Sobre la incesante resistencia de la identidad o la certeza de que no somos nunca suficiente.
No es la idea platónica original, desde luego, pero es una curiosa variante: los que saben que tienen un otro yo. O están también los que anhelan perennemente tenerlo y, por ende, saben que tienen un doble en alguna parte. Que no son solos. Cuando hablo del verbo saber es en el sentido original, porque la certeza es un patrimonio individual y nunca colectivo. Los que estamos alrededor podríamos presentir que no existe un doppelgänger de X persona, pero X sí lo sabe. Por ende, sabe más que nosotros. Aunque no exista tal, ¿o sí?
Bueno, pues hay muchas personas que quieren o no quieren pero tienen indicios o certezas de que existe su doble.
Y no me refiero a que haya alguien que crea que tiene un «alma gemela» por ahí perdida; no, no es esa cursilería. Es la certeza de que se tiene un doble. Y también debe ser cursi, no lo sé. Sólo sé que nacemos individuos y solos y que debe ser una cosa espantosa tener ese vacío cabalgando junto a ti: la desgarradora noción de que no eres un completo –único y solo– ente. Por favor, no me rebatan con ejemplos de gemelos o de trillizos. You know what I mean here.
Abundan páginas en Internet de personas reportando sus doppelgänger en plan esotérico. Abundan. Pero esos aquí no nos interesan.
Abundan también en la ficción los personajes dobles, desde Dostoievski hasta Cortázar, pasando por Borges y Maupassant. Si me lo preguntan, mi doble literario favorito es el de El vizconde demediado, pero esa me parece una idea más refinada, porque en realidad no es un doble, sino una mitad perdida que va por su lado, a sabiendas de que no es un completo yo, sino el pálido fragmento de sí.

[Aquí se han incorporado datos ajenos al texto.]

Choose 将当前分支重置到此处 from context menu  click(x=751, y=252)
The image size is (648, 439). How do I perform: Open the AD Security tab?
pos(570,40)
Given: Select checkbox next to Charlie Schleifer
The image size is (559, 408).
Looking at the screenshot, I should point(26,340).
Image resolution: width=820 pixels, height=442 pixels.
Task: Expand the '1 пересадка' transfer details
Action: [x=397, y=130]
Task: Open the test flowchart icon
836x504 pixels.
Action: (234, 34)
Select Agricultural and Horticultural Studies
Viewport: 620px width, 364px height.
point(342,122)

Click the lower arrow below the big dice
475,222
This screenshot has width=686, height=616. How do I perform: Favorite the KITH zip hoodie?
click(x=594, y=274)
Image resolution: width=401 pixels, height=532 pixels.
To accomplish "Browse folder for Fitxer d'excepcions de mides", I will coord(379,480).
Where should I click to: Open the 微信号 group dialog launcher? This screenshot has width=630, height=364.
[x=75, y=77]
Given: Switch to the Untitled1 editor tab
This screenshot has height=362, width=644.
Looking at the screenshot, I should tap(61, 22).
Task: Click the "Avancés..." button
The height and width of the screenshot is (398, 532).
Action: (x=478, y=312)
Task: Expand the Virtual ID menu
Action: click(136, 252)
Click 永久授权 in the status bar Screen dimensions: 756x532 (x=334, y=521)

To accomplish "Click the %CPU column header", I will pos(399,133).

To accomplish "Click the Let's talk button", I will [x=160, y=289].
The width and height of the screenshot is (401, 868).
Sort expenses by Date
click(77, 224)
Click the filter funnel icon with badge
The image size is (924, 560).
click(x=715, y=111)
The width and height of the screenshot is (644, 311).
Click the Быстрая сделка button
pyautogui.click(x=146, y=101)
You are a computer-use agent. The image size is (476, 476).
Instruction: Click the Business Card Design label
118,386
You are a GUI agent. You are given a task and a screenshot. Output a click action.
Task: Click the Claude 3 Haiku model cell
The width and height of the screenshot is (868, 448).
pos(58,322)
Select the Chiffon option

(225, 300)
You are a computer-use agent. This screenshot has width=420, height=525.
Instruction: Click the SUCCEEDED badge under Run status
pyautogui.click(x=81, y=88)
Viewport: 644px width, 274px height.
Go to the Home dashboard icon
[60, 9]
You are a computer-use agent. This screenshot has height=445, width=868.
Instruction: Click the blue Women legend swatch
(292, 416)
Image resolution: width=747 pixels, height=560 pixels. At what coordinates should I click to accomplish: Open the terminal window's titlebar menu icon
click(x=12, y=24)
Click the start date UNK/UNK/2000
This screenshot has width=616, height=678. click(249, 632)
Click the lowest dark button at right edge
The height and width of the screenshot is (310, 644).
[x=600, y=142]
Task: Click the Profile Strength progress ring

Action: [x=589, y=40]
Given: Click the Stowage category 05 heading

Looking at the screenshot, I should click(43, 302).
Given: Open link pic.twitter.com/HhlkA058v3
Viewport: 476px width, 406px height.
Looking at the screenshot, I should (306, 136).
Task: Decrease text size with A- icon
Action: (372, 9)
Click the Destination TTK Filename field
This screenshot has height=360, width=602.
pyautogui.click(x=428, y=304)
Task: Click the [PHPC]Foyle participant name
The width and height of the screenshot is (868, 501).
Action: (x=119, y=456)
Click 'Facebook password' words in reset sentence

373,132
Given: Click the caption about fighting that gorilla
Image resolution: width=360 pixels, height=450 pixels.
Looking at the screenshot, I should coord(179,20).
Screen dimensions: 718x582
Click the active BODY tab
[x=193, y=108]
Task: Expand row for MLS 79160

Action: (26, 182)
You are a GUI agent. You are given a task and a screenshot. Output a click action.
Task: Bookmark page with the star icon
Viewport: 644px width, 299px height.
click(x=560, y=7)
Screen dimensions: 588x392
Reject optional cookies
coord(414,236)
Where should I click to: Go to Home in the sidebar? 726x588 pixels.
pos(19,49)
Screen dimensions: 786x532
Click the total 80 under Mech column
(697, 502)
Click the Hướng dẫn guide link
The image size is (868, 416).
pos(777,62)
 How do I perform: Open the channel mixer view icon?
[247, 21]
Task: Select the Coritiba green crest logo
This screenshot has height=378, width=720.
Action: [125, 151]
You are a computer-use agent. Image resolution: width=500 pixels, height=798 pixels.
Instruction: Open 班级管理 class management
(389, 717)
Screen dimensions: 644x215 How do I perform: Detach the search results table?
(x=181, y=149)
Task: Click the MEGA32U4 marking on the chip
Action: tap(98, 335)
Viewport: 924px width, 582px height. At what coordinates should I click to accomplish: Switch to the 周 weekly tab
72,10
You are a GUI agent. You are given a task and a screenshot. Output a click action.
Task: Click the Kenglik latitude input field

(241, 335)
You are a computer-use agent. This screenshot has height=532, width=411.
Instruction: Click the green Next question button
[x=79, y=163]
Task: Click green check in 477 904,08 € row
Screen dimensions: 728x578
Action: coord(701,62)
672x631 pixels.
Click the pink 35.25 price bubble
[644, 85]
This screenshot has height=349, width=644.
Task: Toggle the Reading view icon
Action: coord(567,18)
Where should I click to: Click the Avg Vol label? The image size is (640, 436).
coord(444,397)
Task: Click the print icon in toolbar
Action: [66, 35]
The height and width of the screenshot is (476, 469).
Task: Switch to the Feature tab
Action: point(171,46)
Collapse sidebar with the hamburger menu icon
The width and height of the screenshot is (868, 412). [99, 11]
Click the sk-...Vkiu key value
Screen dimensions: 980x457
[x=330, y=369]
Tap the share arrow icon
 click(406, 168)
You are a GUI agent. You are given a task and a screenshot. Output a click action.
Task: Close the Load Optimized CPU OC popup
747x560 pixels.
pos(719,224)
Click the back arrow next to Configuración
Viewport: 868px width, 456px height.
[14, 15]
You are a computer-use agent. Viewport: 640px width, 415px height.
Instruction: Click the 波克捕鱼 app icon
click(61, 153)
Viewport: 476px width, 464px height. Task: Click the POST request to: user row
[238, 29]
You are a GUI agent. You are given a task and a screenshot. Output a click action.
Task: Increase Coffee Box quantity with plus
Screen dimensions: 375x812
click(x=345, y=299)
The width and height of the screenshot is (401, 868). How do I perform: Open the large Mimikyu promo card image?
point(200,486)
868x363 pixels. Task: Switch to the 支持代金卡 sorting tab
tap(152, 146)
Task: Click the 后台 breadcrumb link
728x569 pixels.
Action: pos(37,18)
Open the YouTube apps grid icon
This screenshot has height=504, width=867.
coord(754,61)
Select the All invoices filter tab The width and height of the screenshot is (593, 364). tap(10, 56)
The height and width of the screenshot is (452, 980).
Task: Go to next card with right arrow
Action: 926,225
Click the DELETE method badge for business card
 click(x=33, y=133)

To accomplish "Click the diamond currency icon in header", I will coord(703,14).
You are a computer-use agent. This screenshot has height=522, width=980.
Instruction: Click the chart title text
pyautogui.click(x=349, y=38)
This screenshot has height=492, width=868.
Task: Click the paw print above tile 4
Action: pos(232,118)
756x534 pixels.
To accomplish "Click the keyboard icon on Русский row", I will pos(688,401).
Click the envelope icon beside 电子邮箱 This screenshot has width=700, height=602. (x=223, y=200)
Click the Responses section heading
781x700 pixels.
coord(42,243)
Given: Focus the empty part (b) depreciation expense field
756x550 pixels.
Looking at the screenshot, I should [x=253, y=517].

Aquí me quiero detener en varias particularidades de quienes saben o asumen un doble: aquellos que tienen el síndrome de Capgras y los que sufren del síndrome de los dobles subjetivos, sin dejar de lado el fenómeno curioso de aquellos que reportan jamás haber visto a su doble, pero muchos en su entorno –conocidos, amigos– sí.
El síndrome de Capgras consiste en la certeza de que una persona de extraordinario parecido, casi idéntico, ha suplantado a otra. Hay variadas y buenas ficciones al respecto; no quisiera detallar la peli que protagoniza Angelina Jolie en El intercambio, sino mencionar otra menos conocida que, sin tener el síndrome en el eje central de la trama, le da una interesante vuelta de tuerca: en la rara pero disfrutable Synechdoque, New York, Charlie Kaufman le da vuelo a la hilacha hasta lograr que el protagonista Caden (Philip Seymour Hoffman ensanchado) termine siendo testigo de un actor que lo suplanta en su obra de teatro que, a poco de ser una parte de Nueva York, termina engullendo la realidad, suplantándola, absorbiéndola, y cobrando una vida propia. Ser testigo de que otro, poco a poco, se convierte en ti.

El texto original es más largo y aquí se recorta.